Durante la notte ho sofferto il caldo e mi mancava l'aria. È davvero difficile per me dormire tra 4 mura, visto che ho passato la maggior parte delle notti degli ultimi tre mesi nella natura.

Cerco un posto per fare colazione e poi via. Qui il Cammino ha due possibilità, io scelgo la piú corta. Scopro dopo che è un disastro: pietre grandi, salita durissima, sputo qualche litro di sangue e arrivo in cima.

Arrivo a Sarria, gli ultimi 120 km di Cammino è come fare il bacari tour a Venezia: un sacco di gente, gruppi organizzati che viaggiano tutti assieme facendo molto rumore.

Mangio qualcosa e riparto.

Fuori da Sarria sudo tantissimo, fa un caldo pazzesco, ma non c'è nessuno in giro a queste ore quindi mi godo il panorama in solitaria.

Passo tra campagne e paesini, ci sono albergue ovunque qui, il Cammino è super servito.

Ad un tratto sento una fitta fortissima al polpaccio sinistro. Mi blocco, cavoli se fa male, non riesco ad appoggiare il piede e camminare.

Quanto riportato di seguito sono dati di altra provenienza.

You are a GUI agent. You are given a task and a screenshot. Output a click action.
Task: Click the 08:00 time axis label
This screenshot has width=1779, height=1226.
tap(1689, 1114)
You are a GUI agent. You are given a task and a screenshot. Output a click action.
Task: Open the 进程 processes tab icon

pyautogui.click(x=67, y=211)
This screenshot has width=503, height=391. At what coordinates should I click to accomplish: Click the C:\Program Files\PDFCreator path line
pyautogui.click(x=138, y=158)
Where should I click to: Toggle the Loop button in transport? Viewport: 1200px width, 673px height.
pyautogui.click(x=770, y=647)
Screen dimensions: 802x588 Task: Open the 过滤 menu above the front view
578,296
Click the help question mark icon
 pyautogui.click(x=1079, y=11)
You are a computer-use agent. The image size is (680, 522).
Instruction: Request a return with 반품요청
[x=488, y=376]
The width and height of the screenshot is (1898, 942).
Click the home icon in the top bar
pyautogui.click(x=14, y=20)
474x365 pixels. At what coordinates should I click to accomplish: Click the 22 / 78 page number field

Sembra mancanza di zuccheri o sali, ho sudato davvero troppo. Ho ancora alcuni integratori in bustina, ne preparo uno nella bottiglia e bevo una bottiglia da 1.5 litri in pochissimo tempo. Il polpaccio si rilassa e il dolore passa. Incredibile come il mio corpo abbia imparato ad assimilare quello che mangio o bevo.

Continuo, ho troppa voglia di camminare oggi. Passo Portomarin salgo una salita e alla fine trovo un piccolo prato sul lato della strada. Sono parecchio stanco, pianto la tenda e dormo lì senza farmi troppi pensieri.